Perfetto made it back to the races in November 2019, and while it understandably took him a few weeks to get back to peak form, he soared to new heights in 2020.

"He was pretty consistent in the Preferred, racing in the top class all fall," said Henriksen, citing that Perfetto's sustained strength all season against extremely tough competition on the whole was what stood out to him the most about his star trotter. "It's been a fun ride the whole fall with him, really. When he won in October and came back two weeks after and finished second to Hey Livvy and he trotted 1:51(.3), he trotted a big mile that week. I wasn't even ashamed of finishing second in that mile."

In addition to knocking heads with Preferred company at Woodbine Mohawk Park all summer and fall — up until a fourth-place finish behind Zig Zag in his final start of the year on Dec. 22 — the son of Majestic Son and Perfect Prelude more than held his own in the Earl Rowe Invitational in August at Georgian Downs.

"I had the eight, and P L Jill was the favourite and she had the nine," Henriksen recounts. "I was sitting pretty good, but we had seven good horses inside of us, so it wasn't easy competition.
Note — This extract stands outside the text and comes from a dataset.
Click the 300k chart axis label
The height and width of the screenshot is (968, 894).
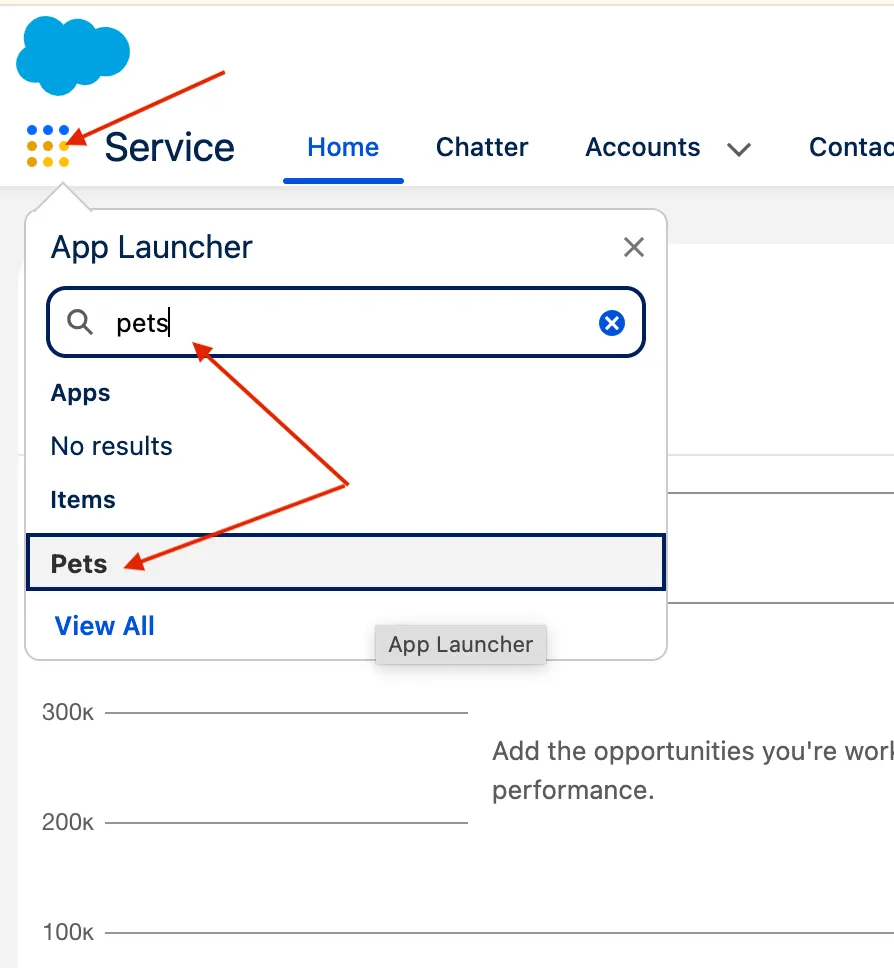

He trotted a big mile up at Georgian."

In what was arguably his toughest race of the year, Perfetto — the longest shot in the field at 77-1 — finished third, missing P L Jill by only 1-1/2 lengths. Since then, he has attracted far more respect — at the windows and in the headlines alike. And while the respect and prestige that come with an O'Brien nomination are surely not lost on Henriksen, the Norwegian expat did express that he'll miss the 'full experience' of the typical gala event.

"We did talk about it: it's kind of a bad year to be nominated!" Henriksen admitted, with a chuckle. "But it's always prestigious to get nominated. We'll sit home and watch it, for sure."

Looking ahead to 2021, Henriksen has high hopes for Perfetto to continue largely in the same vein:

"We talked about shutting him down a little bit sometime this spring, but we're getting the shutdown now, so we actually gave him a couple weeks off right now. He's been off since his last start; we'll train him back up and have him ready for the late winter meet. Hopefully we can race him like he's been racing all year this year. A horse like that — at six, too — he's just going to keep showing good form out there."

The 2020 Virtual O’Brien Awards Gala takes place on Sunday, January 31, 2021 and will be available for viewing on standardbredcanada.ca from 7:00 – 8:30 p.m. (EST).

(Note: Photo of Dagfin Henriksen and owner Gerry Haggerty taken prior to 2020)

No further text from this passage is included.